EXTRAIT CHOISI.
──────────────────────────────

Dans ces différentes circonstances, la Grande-Bretagne n’a rien dit qui put encourager la France. Il a fallu attendre le 15 mars 1939, quand Hitler s’est emparé de la Tchécoslovaquie tout entière, donc de territoires qui n’avaient rien de germanique, pour que les Anglais comprennent. À partir de ce moment-là, la Grande-Bretagne a donné la garantie à la Pologne et à la Roumanie et a précédé la France dans une attitude catégorique vis-à-vis de l’Allemagne.
Au cours de ces dernières années, nous avons remarqué qu’en différentes circonstances, les États-Unis, à tort ou à raison, sont restés muets. C’est d’abord l’affaire hongroise de l’automne 1956, l’érection du mur de Berlin le 13 août 1961, et le 21 août 1968, l’affaire de Tchécoslovaquie. Il n’y a eu de réaction américaine qu’à la fin du mois de décembre 1979, mais l’Europe a moins bien compris cette affaire d’Afghanistan parce qu’elle n’est pas une puissance mondiale au même degré que les États-Unis.

──────────────────────────────

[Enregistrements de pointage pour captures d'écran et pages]
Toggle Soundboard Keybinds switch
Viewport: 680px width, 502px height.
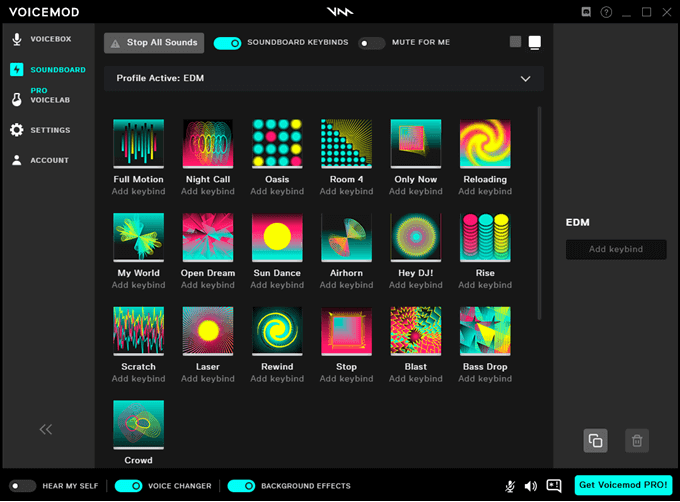coord(227,43)
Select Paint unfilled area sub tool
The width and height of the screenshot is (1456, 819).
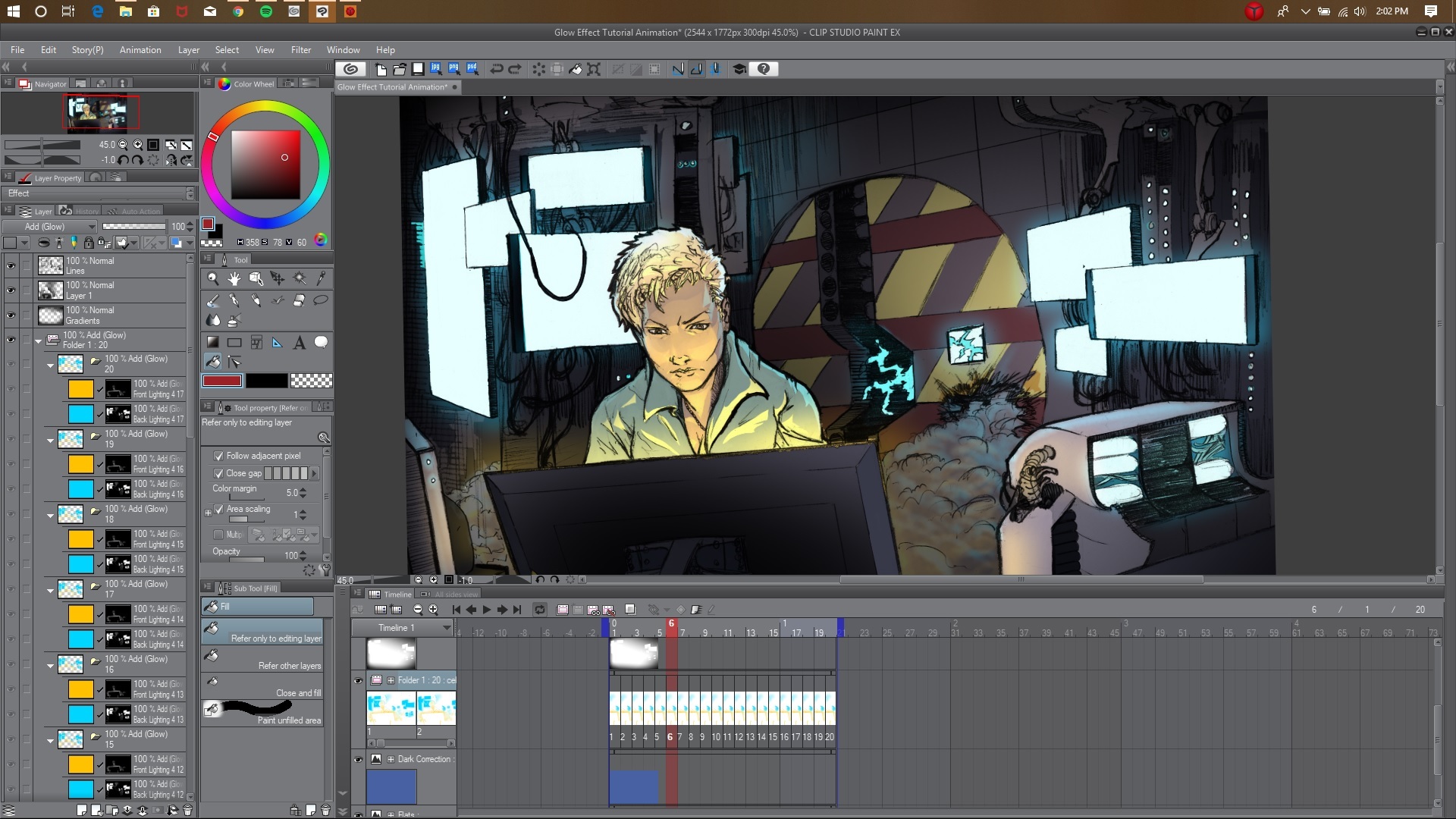click(262, 713)
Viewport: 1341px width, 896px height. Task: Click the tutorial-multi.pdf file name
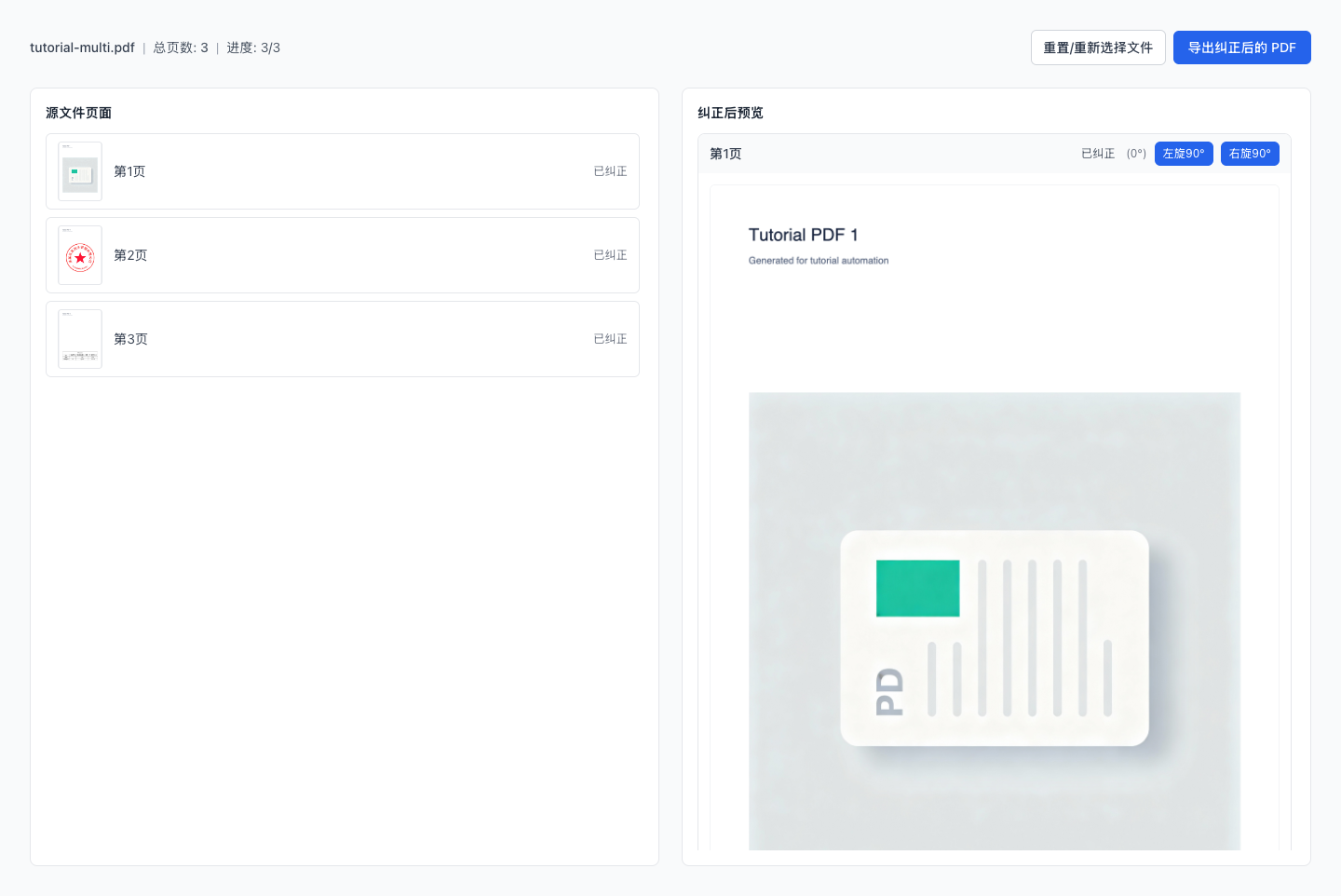pos(82,48)
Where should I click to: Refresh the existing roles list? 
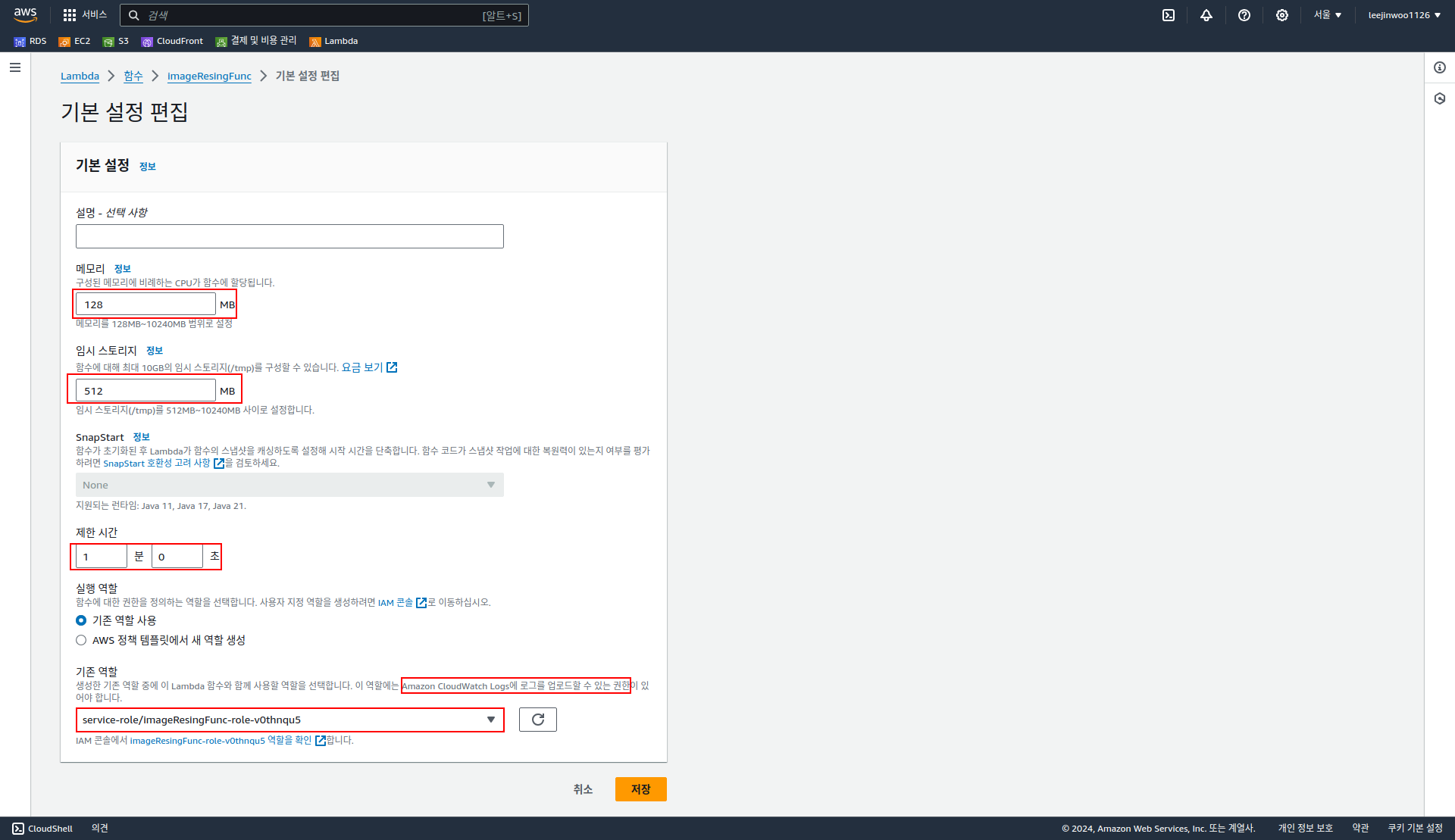pos(538,720)
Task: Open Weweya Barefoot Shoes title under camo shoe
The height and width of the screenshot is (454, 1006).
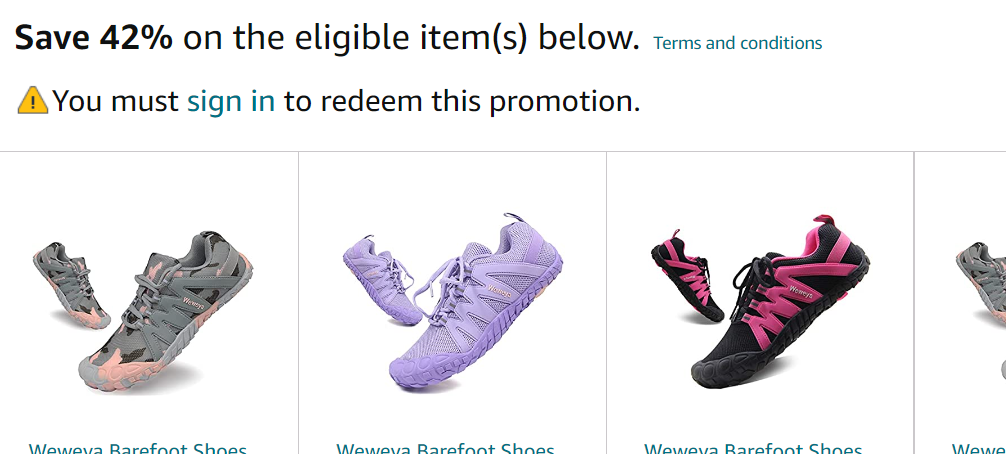Action: click(138, 448)
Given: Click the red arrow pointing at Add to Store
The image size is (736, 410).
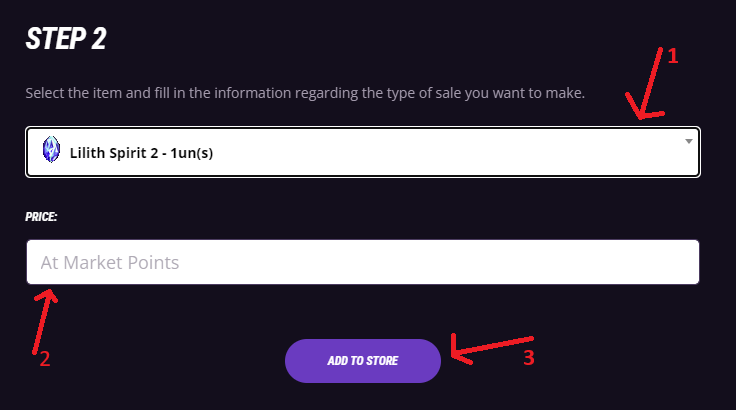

──────────────────────────────

TÂCHES À FAIRE.
a - D'après l'extrait, à quelle date Hitler s'est-il emparé de la Tchécoslovaquie tout entière ?
b - Réécrivez tous les enregistrements en renommant « screenshot » en « capture », sans rien changer d'autre. Laissez les images de côté.

RÉPONSES PAR TÂCHE.
a - Le 15 mars 1939.

b -
Toggle Soundboard Keybinds switch
Viewport: 680px width, 502px height.
coord(227,43)
Select Paint unfilled area sub tool
The width and height of the capture is (1456, 819).
click(262, 713)
Viewport: 1341px width, 896px height. Task: Click the tutorial-multi.pdf file name
pos(82,48)
Where should I click to: Refresh the existing roles list? 
pos(538,720)
Task: Open Weweya Barefoot Shoes title under camo shoe
The height and width of the capture is (454, 1006).
Action: click(138, 448)
Given: Click the red arrow pointing at Add to Store
The image size is (736, 410).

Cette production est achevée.